## SOURCE EXTRACT
-*-*-
In the AEO 2010 report, the EIA discussed the potential for natural gas to play a greater role in the nation’s power generation business.  Their statement is a precursor to the path taken by the Obama administration’s EPA to restrict the use of coal in the power generation industry due to restrictions against carbon emissions associated with these power plants.  The EIA wrote in AEO 2010: “There also are uncertainties about the potential role of natural gas in various sectors of the economy.  In recent years, total natural gas use has been increasing, with a decline in the industrial sector more than offset by growing use for electricity generation.  In the long run, the use of natural gas for electricity generation continues growing in the Reference case.  However, over the next few years the combination of relatively slow growth in total demand for electricity, strong growth in generation from renewable sources, and the completion of a number of coal-fired power plants already under construction limits the potential for increased use of natural gas in the electric power sector.  The near- to mid-term downturn could offset, of course, if policies were enacted that made the use of coal for electricity generation less attractive, if the recent growth in renewable electricity slowed, or if policies were enacted to make the use of natural gas in other sectors, such as transportation, more attractive.” 

The chart in Exhibit 2 shows the EIA’s outlook for domestic natural gas supply over its forecast period as contained in the AEO 2010.  Shale gas was considered an important new source of gas supply back in 2010, but nowhere near as important as now projected.
-*-*-
## TASK BRIEF
Continue the passage on the EIA's natural gas outlook in AEO 2010 from its last sentence.

## COLLECTED DATA
-*-*-
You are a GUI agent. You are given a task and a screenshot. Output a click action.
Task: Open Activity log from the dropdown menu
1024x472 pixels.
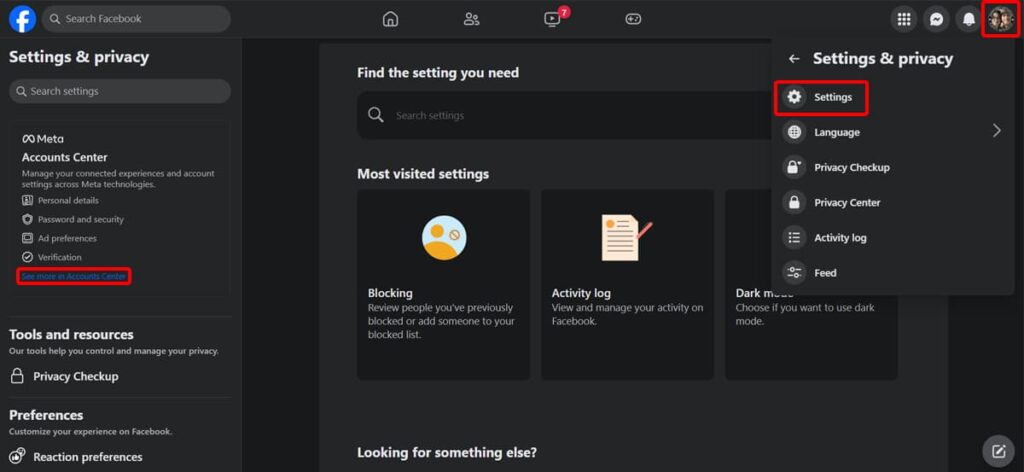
-*-*-
## ANSWER FOR THE TASK
Exhibit 2.  AEO 2010 Forecast For Natural Gas Supplies

Source:  EIA

Due to concern over the EIA’s understating the amount of shale gas production that would be available, Cheniere and its consultants worked to modify the EIA’s AEO 2010 forecast to compensate.  ARI estimated that the U.S. unconventional gas productive capacity would grow to 69.0 Bcf/d in 2035 from 36.3 Bcf/d in 2010.  By utilizing this more optimistic outlook for shale gas production, ARI adjusted the AEO 2010 forecast and projected that total U.S. dry natural gas productive capacity would grow to 92.7 Bcf/d in 2035 from 58.6 Bcf/d in 2010, assuming the AEO 2010 trajectory for natural gas prices.  When we compare this forecast with AEO 2010, we find that ARI was suggesting that 2035’s gas output would be about 50% greater (92.7 Bcf/d vs. 63.8 Bcf/d) than the EIA projected.  Interestingly, ARI’s 2035 estimate now falls short of the EIA’s latest projection (AEO 2014, 92.7 Bcf/d vs. 98.9 Bcf/d). 

When ARI presented its study’s modified results, it concluded that “domestic natural gas productive capacity would exceed projected U.S. demand by 11.0 Bcf/d in 2015, 19.9 Bcf/d in 2025, and 28/7 Bcf/d in 2035.”  This extra supply forms part of the justification for approval of Cheniere’s LNG export terminal.  Now, the EIA’s shale gas and total gas productive capacity forecasts have caught up to and even surpassed the ARI forecast.  But the new EIA forecast is based on its gas production model that now is being questioned by the BEG study’s conclusion, along with others.  This is where the concern becomes paramount when examining the difference between the EIA and BEG forecasts.  The chart in Exhibit 3, which shows these forecasts, is quickly becoming famous for highlighting the significance of the difference between the two organizations’ views and is why commentators are arguing about the significance.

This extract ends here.